Agreed. Loved this FAQ notice:
"If you don't have the time to at least skim through the documentation and you plan to solely rely on some AI tool, then please do NOT use PocketBase!"
Cool, but misomechanistic jabs are getting boring at this point.
This was my exact comment, thanks.
It is a very good piece of work, and extensible with JS (I just tried that). I have a fear about the future because the dev is alone, and responds alone in the discussions. He is also quite, how to say, "rough" in the interactions, which I can completely understand, being the one pulled around by everyone.
This is a very, very good piece of work when you need to decorrelate the back from the front
Ah yes, the joy of maintaining open source software. I have seen many devs burn out over the requests made of them.
I didn't know it was just one maintainer. That can both be a good thing for keeping the product focused, but it is also worrying, as that's a single point of failure. Anything could happen and then the whole project might fall into disrepair.
That factor alone would make me weary of overly relying on Pocketbase. I would hope that if he runs out of time, the project could be handed over to the community, but often the problem is then that we end up with 50 forks, all at different stages of development. I wonder what the best solution to this issue is.
I have some open source I maintain, fortunately, it stays very niche so I am not overwhelmed. But I know the pain.
What you are saying about forks is very true. Some very good ideas were started, then semi-abandonned on the way and they ended up with incompatible forks, and finally all of this collapsed.
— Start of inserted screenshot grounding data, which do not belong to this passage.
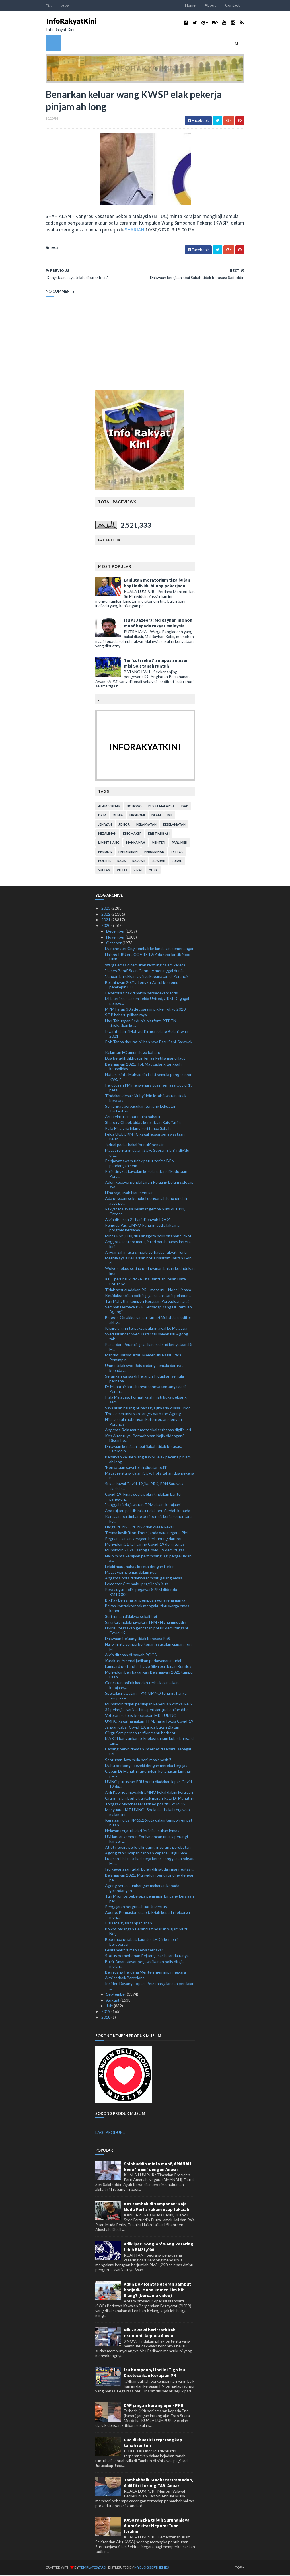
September (116, 1995)
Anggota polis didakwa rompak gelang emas (143, 1579)
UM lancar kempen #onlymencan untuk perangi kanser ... (146, 1840)
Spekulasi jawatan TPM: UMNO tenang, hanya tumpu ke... (146, 1696)
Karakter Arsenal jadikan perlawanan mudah (143, 1661)
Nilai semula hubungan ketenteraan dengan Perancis (143, 1423)
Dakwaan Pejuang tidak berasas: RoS (137, 1639)
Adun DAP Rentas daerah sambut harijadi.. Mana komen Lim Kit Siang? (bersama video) (157, 2290)
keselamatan (174, 825)
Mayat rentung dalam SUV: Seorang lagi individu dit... (147, 1154)
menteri (158, 843)
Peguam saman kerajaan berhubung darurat (143, 1539)
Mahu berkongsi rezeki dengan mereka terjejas (146, 1766)
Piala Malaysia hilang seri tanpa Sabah (138, 1129)
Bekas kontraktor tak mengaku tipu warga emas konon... (147, 1609)
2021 (106, 920)
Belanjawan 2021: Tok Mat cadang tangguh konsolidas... (143, 1067)
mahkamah (135, 843)
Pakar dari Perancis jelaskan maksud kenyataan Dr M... (149, 1348)
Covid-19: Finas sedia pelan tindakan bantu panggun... (143, 1498)
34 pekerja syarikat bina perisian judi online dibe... (148, 1710)
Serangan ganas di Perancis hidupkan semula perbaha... (144, 1379)
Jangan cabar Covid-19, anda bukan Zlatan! (143, 1727)
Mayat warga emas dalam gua (131, 1573)
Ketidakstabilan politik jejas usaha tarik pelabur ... (148, 1296)
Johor (124, 825)
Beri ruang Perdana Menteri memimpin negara (145, 1973)
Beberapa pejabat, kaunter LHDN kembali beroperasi (141, 1942)
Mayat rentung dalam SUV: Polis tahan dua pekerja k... (149, 1476)
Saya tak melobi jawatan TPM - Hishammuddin (145, 1623)
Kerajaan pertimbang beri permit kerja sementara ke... (148, 1520)
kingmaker (132, 834)
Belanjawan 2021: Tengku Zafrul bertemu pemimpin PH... (141, 985)
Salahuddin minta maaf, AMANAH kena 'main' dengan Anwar (157, 2167)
I have no idea what the correct model could be.
what sort of prod apps are you running from it? keen to learn by what other people are doing
The most substantial one is a local business directory. It's exactly the right level of medium complexity where Pocketbase shines. It's all the standard stuff:
- User signups and auth
- Stripe subscriptions using different subscription levels
- Business listings with image galleries, editable images
- Map with markers for business locations, tags, filterable business categories & tags
I'd say that the way Pocketbase handles collections, you probably don't want data that is too nested (even though there's a JSON type field, which then allows much deeper nesting).
If you're coming from Firebase, you might be used to infinitely nestable collections, but that's not how it works in Pocketbase. So you could either have a ton of collections or use nested data.
But, if for example, you had multiple clients which then need to hold a bunch of nested data, you couldn't have a 'clients' collections which then holds a bunch of collections within it. It's just one level of 'collections' within which each item then has fields.
This works well at medium complexity, but could get complicated if you had, say, a CMS where you'd want a few levels of nesting.